La déforestation massive qui sévit en Amérique Latine et notamment au Brésil, est un sujet de préoccupation environnementale majeur. Pourtant, en 2008 les pays développés se sont mis d’accord pour créer un « Fonds Amazonie » pour financer les initiatives visant la protection de la forêt. Quatre ans après où en est-on ? Le Brésil a-t-il sauvé sa forêt ?
Le 1er aout 2008 l’ex-président brésilien Luiz Inacio Lula da Silva signait à Rio un décret portant création du « Fonds Amazonie », dont le but serait de financer des projets de protection de la forêt amazonienne.
Un Fonds pour protéger la forêt
Capable de percevoir jusqu’à 21 milliards de dollars d’ici à 2021 et géré par la Banque nationale du développement économique et social (BNDES), le Brésil s’engageait ainsi à assumer toutes ses responsabilités dans la protection de l’Amazonie. Le fonds, dont les dons proviennent avant tout des pays développés mais également des banques et de certaines entreprises, permettait au président Lula de mettre à contribution les pays riches qu’il a toujours considérés comme les pilleurs des ressources naturelles de son pays ; mais aussi de faire du Brésil un géant dans les sommets environnementaux, car particulièrement actif dans la protection des espaces naturels.
De ce fait, la BNDES s’est vue confier les missions de perception et d’administration des ressources, ainsi que la charge du suivi des projets. Les autorités brésiliennes ont également tenu à affirmer que les donations étaient volontaires et qu’aucune ingérence de la part des donateurs sur l’utilisation des ressources ne serait tolérée. Et d’ajouter que les dons ne s’accompagneraient pas d’exemption d’impôt, de crédit carbone ou de tout autre avantage. Le message était clair : fini la déforestation à tout va, le Brésil s’occupe de ses forêts, de ses ressources naturelles et entend bien trouver sa place dans le débat mondial sur l’environnement, pourtant quatre ans après, le bilan est loin d’être tout vert.

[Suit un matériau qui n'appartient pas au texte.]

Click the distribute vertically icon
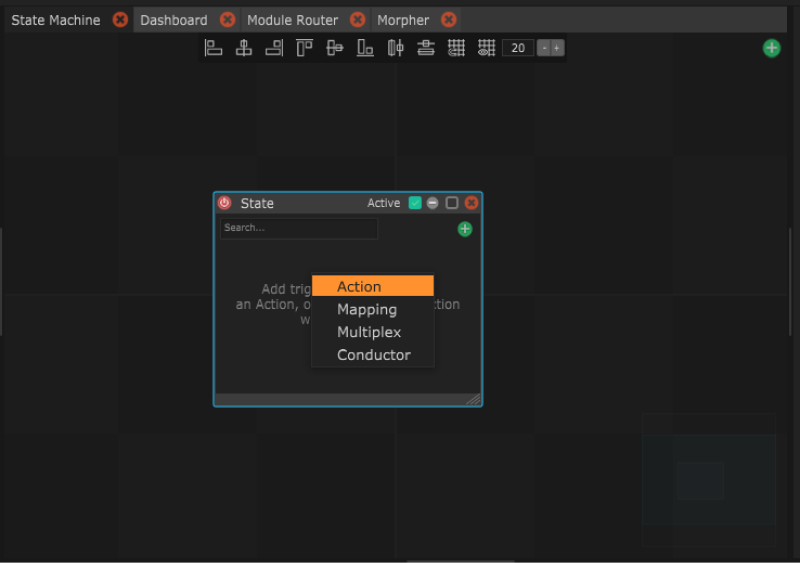The image size is (800, 563). [x=426, y=48]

Des résultats controversés
Depuis 2009 le Fonds a reçu près de 370 millions d’euros, mais seulement 30 millions ont été dépensés pour financer 23 projets, soit à peine 10 % des dons reçus. Autant dire que l’impatience des donateurs se fait sentir, au premier rang desquels la Norvège. Il faut dire que le pays Scandinave a déjà signé des contrats avec la BNDES pour un montant total de 332 millions d’euros et s’est engagé pour 771 millions d’euros.

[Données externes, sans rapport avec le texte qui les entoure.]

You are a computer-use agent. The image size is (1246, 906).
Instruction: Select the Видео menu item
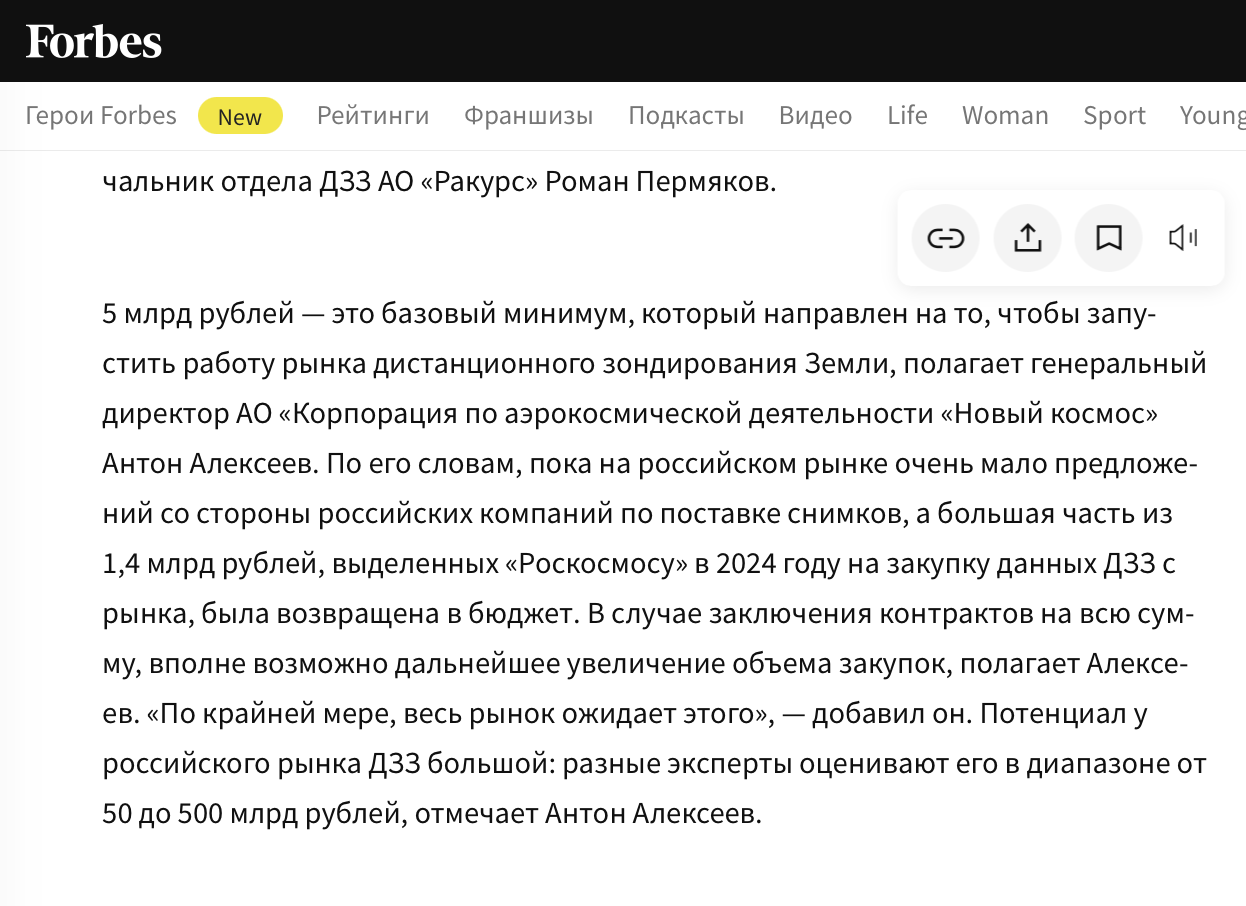point(816,116)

Il n’est, dès lors, pas étonnant que le malaise norvégien s’exprime ouvertement dans la presse nationale et que des interrogations soient soulevées quant à l’utilisation de l’argent. Sans parler du fait qu’entre 2010 et 2011 le montant des projets financés a diminué de moitié, alors que les dons eux sont en hausses. En effet, en 2010 la banque a signé 8 contrats pour un montant de 95 millions de dollars alors qu’en 2011 elle signait 11 contrats pour 31 millions de dollars.
L’inexploitation des fonds semble s’expliquer par la lourdeur administrative qui sévit au sein de la BNDES, assimilant une levée de fonds aux 12 travaux d’Hercule. C’est notamment ce que déplore le directeur du musée de l’Amazonie qui n’a reçu les ressources nécessaires pour l’implantation du celui-ci qu’un an et demi après l’approbation du projet par la BNDES. L’épopée que représente une demande de ressources en a découragé plus d’un. De manière générale, il faut entre un an et demi et deux ans pour une obtenir une approbation par la banque et encore autant pour se voir attribuer l’argent.
En 2011, devant la gronde croissante des donateurs et l’incompréhension des initiateurs, le Comité d’orientation du fonds Amazonie (COFA) a adopté de nouvelles procédures visant à faciliter la libération des ressources et favoriser la mise en œuvre de projets durables. Mais les résultats tardent toujours à se faire sentir et le Brésil est en train de perdre une partie de sa légitimité dans le dialogue environnemental planétaire.
Le Brésil, pour instigateur de la protection de la forêt amazonienne, paraît pris en défaut.